As mentioned at the beginning of this article, this was not a purely Western Roman phenomenon by any stretch; it also extended into the Eastern Roman Empire, the most excellent example being Hagia Sophia in the heart of the ancient city of Constantinople.

Hagia Sophia, Constantinople (Istanbul)

Hagia Sophia, Constantinople (Istanbul)

Detail of one of the walls of Hagia Sophia

I would be remiss to not mention perhaps one of the most spectacular 'modern' approaches to the use of polychrome marbles in an ecclesiastical structure, and that is the Medici chapel -- specifically the "cappella dei principi" which is located behind the high altar of the basilica of San Lorenzo in Florence.  The Mecici's were fascinated by this type of work, and as they did with so many other things, setup workshops ("laboratories") to study and practice its use -- an art which in Florence is referred to as "commessi." 

Marble revetments such as we'v shown so far are ultimately an extension of the more broad category of "opus sectile" (tile work) which first appeared in Republican era Rome around the second century B.C. in this simpler form as geometric pavements; within a few centuries this expanded to include explicitly pictorial representations as well -- perhaps an article for another time, while the cosmatesque work of the middle ages expanded this further by using small geomretic stones or glass to create complex patterns.

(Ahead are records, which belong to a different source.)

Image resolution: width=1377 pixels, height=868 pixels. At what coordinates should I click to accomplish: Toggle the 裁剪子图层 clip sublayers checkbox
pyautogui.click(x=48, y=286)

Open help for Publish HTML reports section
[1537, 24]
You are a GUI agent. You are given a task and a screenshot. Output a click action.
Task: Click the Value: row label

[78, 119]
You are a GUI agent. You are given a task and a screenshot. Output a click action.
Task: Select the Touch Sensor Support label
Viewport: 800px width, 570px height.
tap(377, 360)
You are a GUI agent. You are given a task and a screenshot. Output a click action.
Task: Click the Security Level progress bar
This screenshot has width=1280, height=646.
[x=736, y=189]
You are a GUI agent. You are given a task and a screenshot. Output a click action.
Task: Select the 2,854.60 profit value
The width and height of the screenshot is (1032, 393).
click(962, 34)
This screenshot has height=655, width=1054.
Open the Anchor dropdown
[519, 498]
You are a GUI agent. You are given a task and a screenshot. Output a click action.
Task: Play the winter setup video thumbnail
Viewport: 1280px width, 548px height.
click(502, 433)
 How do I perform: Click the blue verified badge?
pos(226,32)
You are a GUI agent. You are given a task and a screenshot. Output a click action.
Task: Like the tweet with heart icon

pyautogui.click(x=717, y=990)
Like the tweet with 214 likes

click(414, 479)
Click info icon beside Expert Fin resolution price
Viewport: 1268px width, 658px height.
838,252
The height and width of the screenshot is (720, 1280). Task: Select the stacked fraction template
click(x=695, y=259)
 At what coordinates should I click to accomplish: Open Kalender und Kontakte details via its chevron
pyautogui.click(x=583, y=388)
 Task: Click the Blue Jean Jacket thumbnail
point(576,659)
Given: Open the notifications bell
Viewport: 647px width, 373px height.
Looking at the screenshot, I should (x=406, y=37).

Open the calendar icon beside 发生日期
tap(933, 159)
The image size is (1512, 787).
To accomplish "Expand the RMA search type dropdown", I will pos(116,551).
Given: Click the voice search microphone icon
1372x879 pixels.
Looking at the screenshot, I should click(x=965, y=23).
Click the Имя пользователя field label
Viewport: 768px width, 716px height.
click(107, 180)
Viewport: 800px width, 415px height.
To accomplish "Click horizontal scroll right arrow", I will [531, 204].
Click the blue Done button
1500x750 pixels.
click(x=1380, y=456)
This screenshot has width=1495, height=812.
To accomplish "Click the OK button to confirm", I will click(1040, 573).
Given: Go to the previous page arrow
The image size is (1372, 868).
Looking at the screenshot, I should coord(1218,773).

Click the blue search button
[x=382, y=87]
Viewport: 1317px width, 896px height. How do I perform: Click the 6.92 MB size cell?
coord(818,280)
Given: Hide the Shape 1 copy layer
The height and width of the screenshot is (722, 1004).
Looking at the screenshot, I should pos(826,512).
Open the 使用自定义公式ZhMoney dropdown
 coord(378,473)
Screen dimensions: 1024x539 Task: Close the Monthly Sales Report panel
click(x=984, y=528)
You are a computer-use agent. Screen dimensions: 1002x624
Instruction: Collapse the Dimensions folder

The Cappella dei Principi of the Medici spectacularly incorporates all such elements, ranging from very simple but colourful marble revetments of the earlier tradition to complex pictorial representations made from cut inlaid marble.  

To show the possible variations on all this, I would point you to the Euphrasian basilica of Porec, Croatia, which shows a nice example of this kind of mixture of broader geometrical patterns with smaller, more intricate ones:

Turning again to the ancient world, we are fortunate to still have the floor of the Curia Iulia, the ancient Roman Senate building located in the Roman Forum, in tact. There we can see the imperial era practice of cutting marbles, not just in basic geometric forms, but rather creating more complex pictorial images:

Of course, the work could get much more involved than even this, as for example in this famous work which came from the Basilica of Junius Bassus in Rome dated to the first half of the fourth century:

At any rate, these are perhaps a focus for another day. The main point I wished to draw our readers attention to are rather to are the less complex, but still extraordinary ornamental and beautiful marble revetments that can be found to grace many of the most important churches and basilicas of Christendom.

The next time you are in one of these churches or basilicas, make sure you stop to admire these precious and beautiful marbles that cloth these buildings and tbeir various liturgical elements. It can be very easy to pass them by or to simply give them a quick glance.

However, one should be aware that what you are looking at is an element that united the ancient world with Christendom; an element that was much coveted and extremely precious. Don't let the enjoyment and appreciation of these pass you by.